View Full Version : Bash script help
schickb
February 29th, 2008, 04:43 AM
My goal is to delete all files in a directory based on two customizable lists. The first list is a space separated list of file-expressions to delete. The second is a space separated list of file-expressions to exclude from the delete list (it overrides the first list).
My attempt is below. I think the problem is the way I insert $nukenames and $excnames into the find statement. But if I just copy and paste the echoed find statement directly at the bash prompt it works.
#!/bin/bash
touch ./xyz
touch ./abc1
touch ./abc2
touch ./abc3
touch ./lmn
#First list: stuff to delete
nuke="ab* lmn"
#Second list: exclude from deletion
exc="abc2"
nukenames="-name '$(echo "$nuke" | sed "s/[ \t]\+/' -o -name '/g")'"
echo $nukenames
excnames="-name '$(echo "$exc" | sed "s/[ \t]\+/' -o -name '/g")'"
echo $excnames
#Simple test is failing (add -print0 later)
echo "find . -type f -maxdepth 1 \( $nukenames \) | xargs echo"
find . -type f -maxdepth 1 \( $nukenames \) | xargs echo
#Ultimate goal, also failing
echo "find . -type f -maxdepth 1 \( $nukenames \) -a -not \( $excnames \) | xargs echo"
find . -type f -maxdepth 1 \( $nukenames \) -a -not \( $excnames \) | xargs echo
If there is a better way, please let me know.
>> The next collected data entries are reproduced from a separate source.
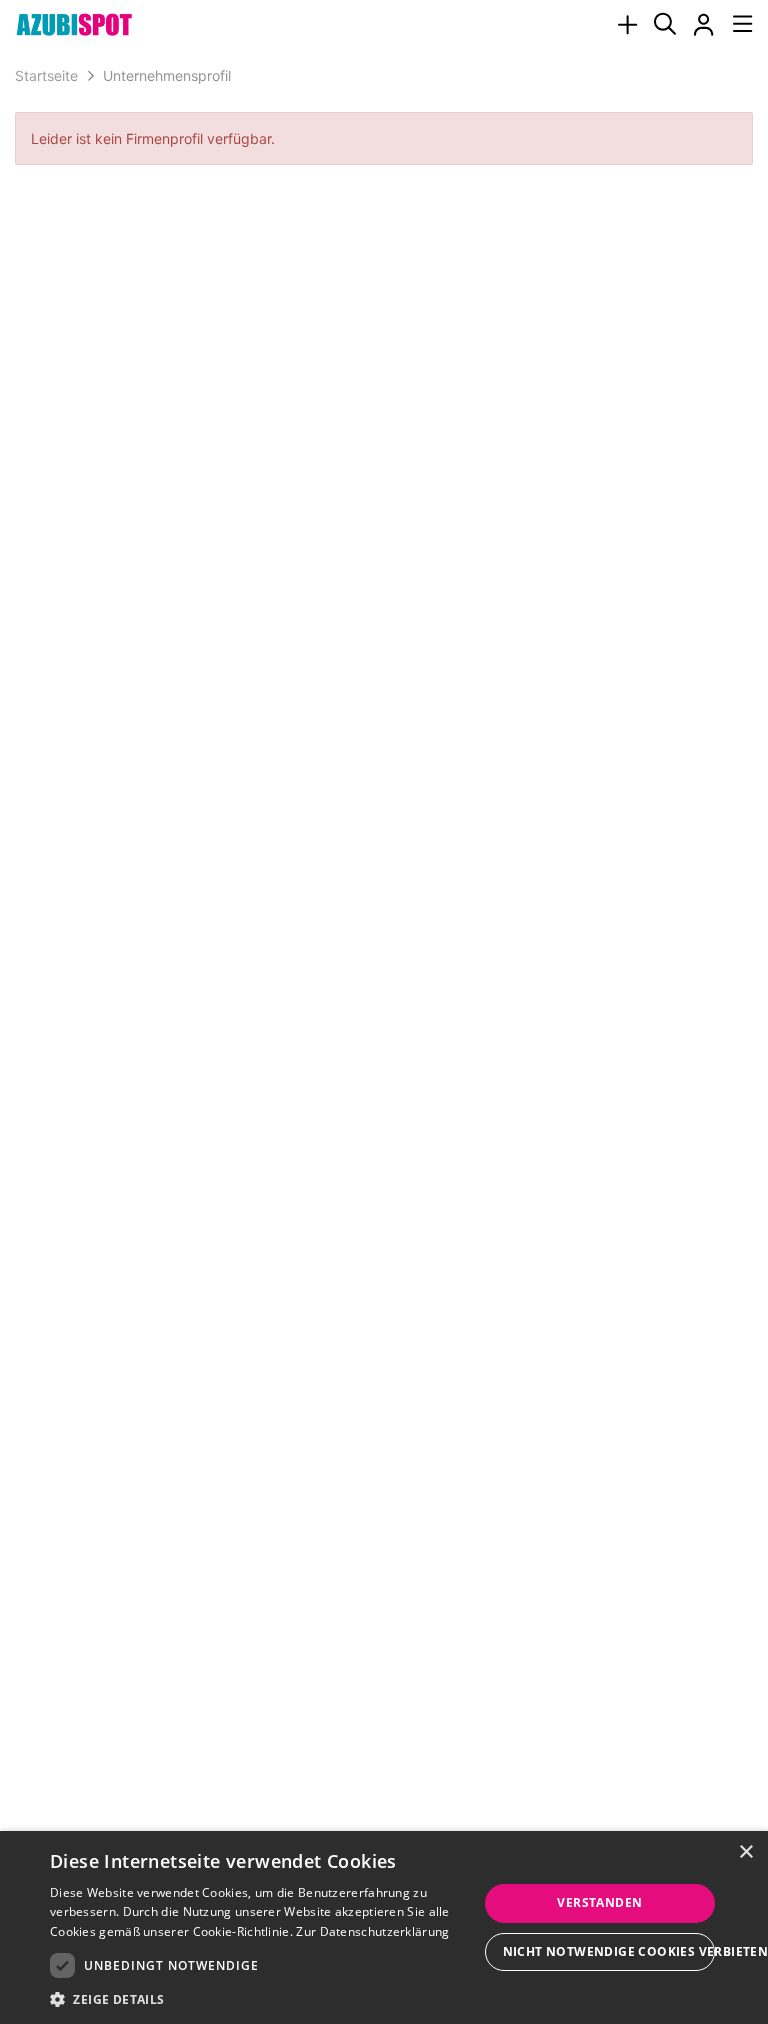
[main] (384, 117)
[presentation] (627, 25)
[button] (264, 1999)
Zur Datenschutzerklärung (372, 1931)
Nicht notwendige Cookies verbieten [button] (609, 1951)
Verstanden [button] (599, 1902)
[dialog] (384, 1927)
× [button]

But I'd still like to know why this doesn't work for my own knowledge.
Mr. C.
February 29th, 2008, 05:08 AM
I get a find warning:
-name 'ab*' -o -name 'lmn'
-name 'abc2'
find . -type f -maxdepth 1 \( -name 'ab*' -o -name 'lmn' \) | xargs echo
find: warning: you have specified the -maxdepth option after a non-option argument -type, but options are not positional (-maxdepth affects tests specified before it as well as those specified after it). Please specify options before other arguments.
...
Try this variation instead, which fixes the error, and uses set -x to show you what the shell sees. Run it, and carefully examine nukenames and excnames inside the finds. This should push you along:
#!/bin/bash
touch ./xyz
touch ./abc1
touch ./abc2
touch ./abc3
touch ./lmn
#First list: stuff to delete
nuke="ab* lmn"
#Second list: exclude from deletion
exc="abc2"
set -x
nukenames="-name '$(echo "$nuke" | sed "s/[ \t]\+/' -o -name '/g")'"
excnames="-name '$(echo "$exc" | sed "s/[ \t]\+/' -o -name '/g")'"
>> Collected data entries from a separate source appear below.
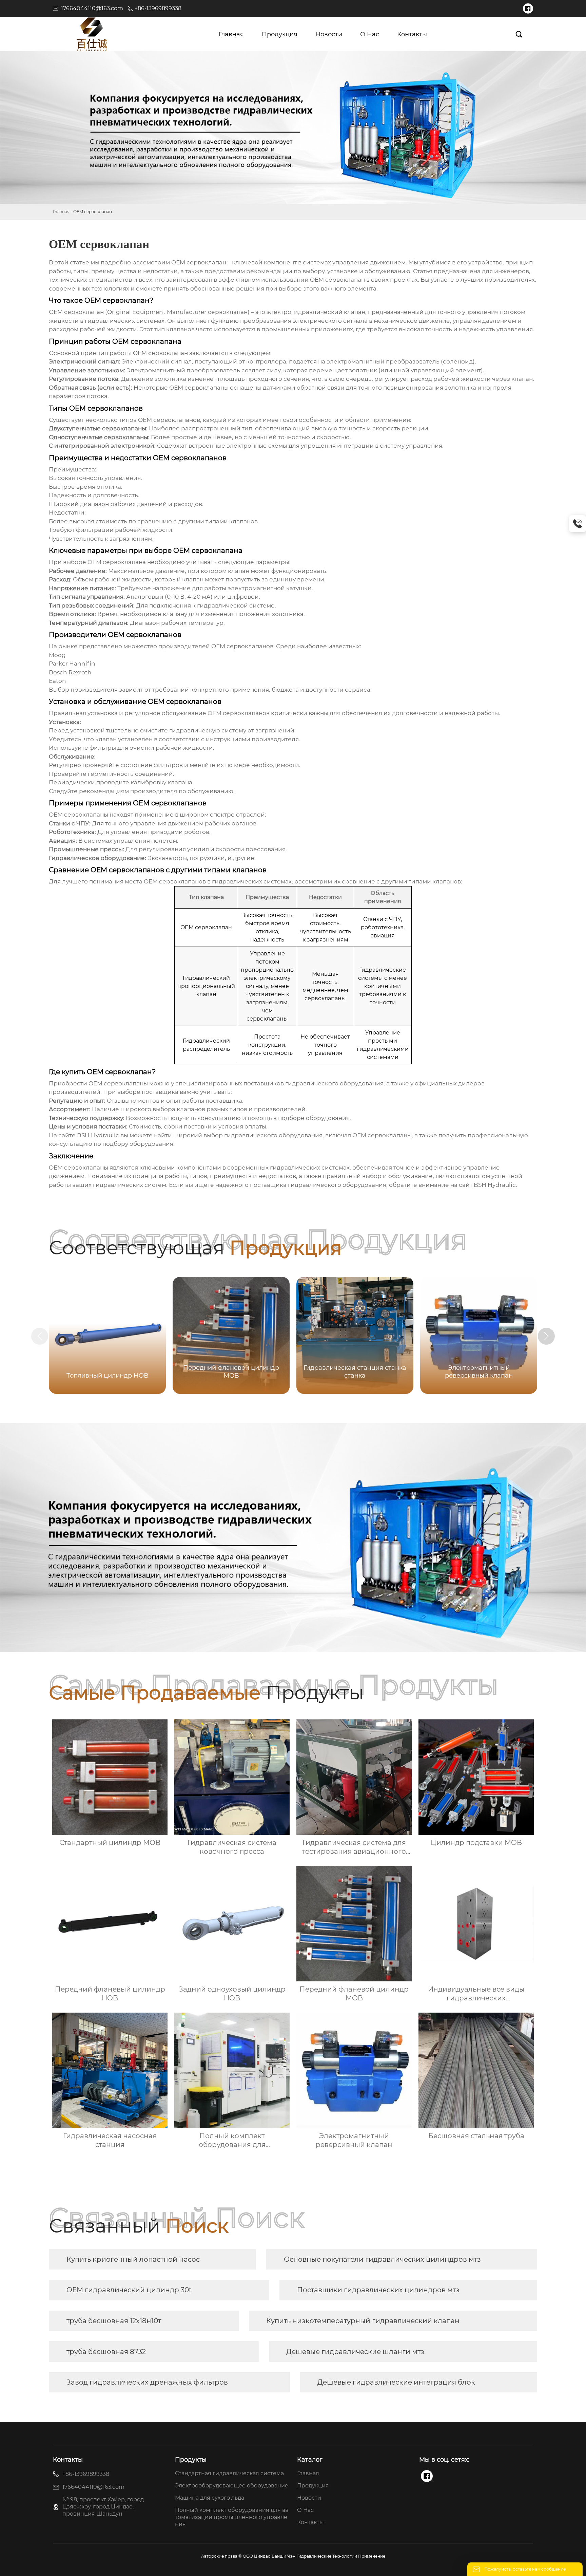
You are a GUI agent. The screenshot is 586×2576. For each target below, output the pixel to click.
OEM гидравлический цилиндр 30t (129, 2290)
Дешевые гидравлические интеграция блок (396, 2382)
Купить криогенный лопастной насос (133, 2259)
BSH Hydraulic (98, 1135)
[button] (546, 1336)
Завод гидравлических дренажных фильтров (147, 2382)
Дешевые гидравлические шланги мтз (355, 2352)
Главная (61, 211)
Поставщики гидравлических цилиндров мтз (378, 2290)
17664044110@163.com (92, 8)
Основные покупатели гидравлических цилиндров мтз (382, 2259)
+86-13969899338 (158, 8)
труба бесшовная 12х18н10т (113, 2321)
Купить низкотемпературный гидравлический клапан (363, 2321)
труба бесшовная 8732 (106, 2352)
#Simple test is failing (add -print0 later)
find . -maxdepth 1 -type f \( $nukenames \) | xargs echo
#Ultimate goal, also failing
find . -maxdepth 1 -type f \( $nukenames \) -a -not \( $excnames \) | xargs echo
MrC
ghostdog74
February 29th, 2008, 05:52 AM
#First list: stuff to delete
nuke="ab* lmn"
if you do a declaration like this, the variable "nuke" will expand to these values "abc1 abc2 abc3 lmn"
# ls
abc1 abc2 abc3 lmn xyz
# nuke="ab* lmn"
# echo $nuke
abc1 abc2 abc3 lmn
if you are only doing it at one directory level,
nuke="ab* lmn"
for i in $nuke
do
case $i in
*abc2* ) continue ;;
* ) rm $i ;;
esac
done
schickb
February 29th, 2008, 02:25 PM
and uses set -x to show you what the shell sees. Run it, and carefully examine nukenames and excnames inside the finds. This should push you along:
Thanks for the tip. I see that the quotes inside the find are escaped and end up like this:
find . -maxdepth 1 -type f '(' -name ''\''ab*'\''' -o -name ''\''lmn'\''' ')'
Why so many extra quotes? I'll keep digging, but I'm still not sure what is going on or how to prevent it.
Mr. C.
February 29th, 2008, 02:28 PM
You should then have also seen that the extra quotes are added at your nukenames and excnames assignments, well before they are interpolated into the find command line.
Why are they there - you added them!
See Chapter 3, Quoting in Detail: http://cis68b1.mikecappella.com/
MrC
schickb
March 1st, 2008, 12:17 AM
You should then have also seen that the extra quotes are added at your nukenames and excnames assignments, well before they are interpolated into the find command line.
Actually I don't see that. The creation and echoing of excnames, for example, looks like this:
+ excnames=-name 'abc2'
+ echo -name ''\''abc2'\'''
Just by looking at that, I can't really tell if the extra quotes are added when the variable is create or when it is used. Either way, the result seems equivalent.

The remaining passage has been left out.